Interlaboratory comparison of titers of antibody to Borrelia burgdorferi and evaluation of a commercial assay using canine sera.

Sixty canine serum samples were sent to 10 different diagnostic laboratories for anti-Borrelia burgdorferi antibody analysis. All laboratories knew of the study prior to receiving the samples. Agreement among all laboratories for all interpretations was 91% (546 of 600 samples). There was complete agreement among all the laboratories for only 32 (53%) of the samples. Most of the disagreements were due to differences reported by either one (15 samples) or two (7 samples) laboratories per sample. When discrepancies in interpretations existed, the interpretation reported by the majority of the laboratories was considered the standard for comparison. One laboratory had no discrepant interpretations from this standard, while the laboratory with the most discrepancies had 16. The median number of discrepancies per laboratory was five.

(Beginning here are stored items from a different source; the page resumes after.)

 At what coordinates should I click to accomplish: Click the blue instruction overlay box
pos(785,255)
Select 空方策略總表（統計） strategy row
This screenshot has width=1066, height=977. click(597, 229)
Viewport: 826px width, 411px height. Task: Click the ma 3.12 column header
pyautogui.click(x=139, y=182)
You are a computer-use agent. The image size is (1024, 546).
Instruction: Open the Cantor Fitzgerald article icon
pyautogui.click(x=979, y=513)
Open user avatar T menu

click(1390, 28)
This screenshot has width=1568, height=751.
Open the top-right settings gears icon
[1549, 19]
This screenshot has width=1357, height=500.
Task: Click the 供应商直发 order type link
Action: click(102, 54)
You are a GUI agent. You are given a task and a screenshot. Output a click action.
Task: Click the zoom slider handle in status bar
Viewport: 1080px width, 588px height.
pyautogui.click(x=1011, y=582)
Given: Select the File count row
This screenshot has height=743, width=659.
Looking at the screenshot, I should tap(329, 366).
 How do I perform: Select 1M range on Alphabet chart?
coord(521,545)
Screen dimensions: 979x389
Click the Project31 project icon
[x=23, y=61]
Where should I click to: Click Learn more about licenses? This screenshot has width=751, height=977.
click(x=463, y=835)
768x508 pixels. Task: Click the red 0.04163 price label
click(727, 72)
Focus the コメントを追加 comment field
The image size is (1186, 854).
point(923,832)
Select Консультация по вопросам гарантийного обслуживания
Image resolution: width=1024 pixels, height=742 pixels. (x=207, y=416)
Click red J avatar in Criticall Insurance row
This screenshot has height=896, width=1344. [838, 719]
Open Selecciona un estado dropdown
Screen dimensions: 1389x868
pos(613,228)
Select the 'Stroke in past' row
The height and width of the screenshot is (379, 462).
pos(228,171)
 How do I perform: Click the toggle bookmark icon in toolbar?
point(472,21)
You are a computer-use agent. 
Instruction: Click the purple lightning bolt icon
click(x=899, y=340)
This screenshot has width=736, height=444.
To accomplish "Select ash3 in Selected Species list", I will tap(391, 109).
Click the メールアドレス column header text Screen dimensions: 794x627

By using pairwise comparisons between each laboratory and the majority standard, eight of the laboratories showed strong agreement and the remaining two showed fair to good agreement. The type of test used (enzyme-linked immunosorbent assay versus indirect immunofluorescence assay) did not appear to influence the number of discrepant interpretations reported. Sera considered to be positive by the majority of the laboratories usually reacted to more than five antigens in immunoblots, with at least three or more of those being intense reactions. For positive samples, reactivity was consistently present in the 60-, 41-, 31-, and 22- or 24-kDa regions. Samples considered negative usually reacted to fewer than three bands, with reactivity usually being faint. A commercially available, rapid dot blot assay showed strong agreement with the majority standard.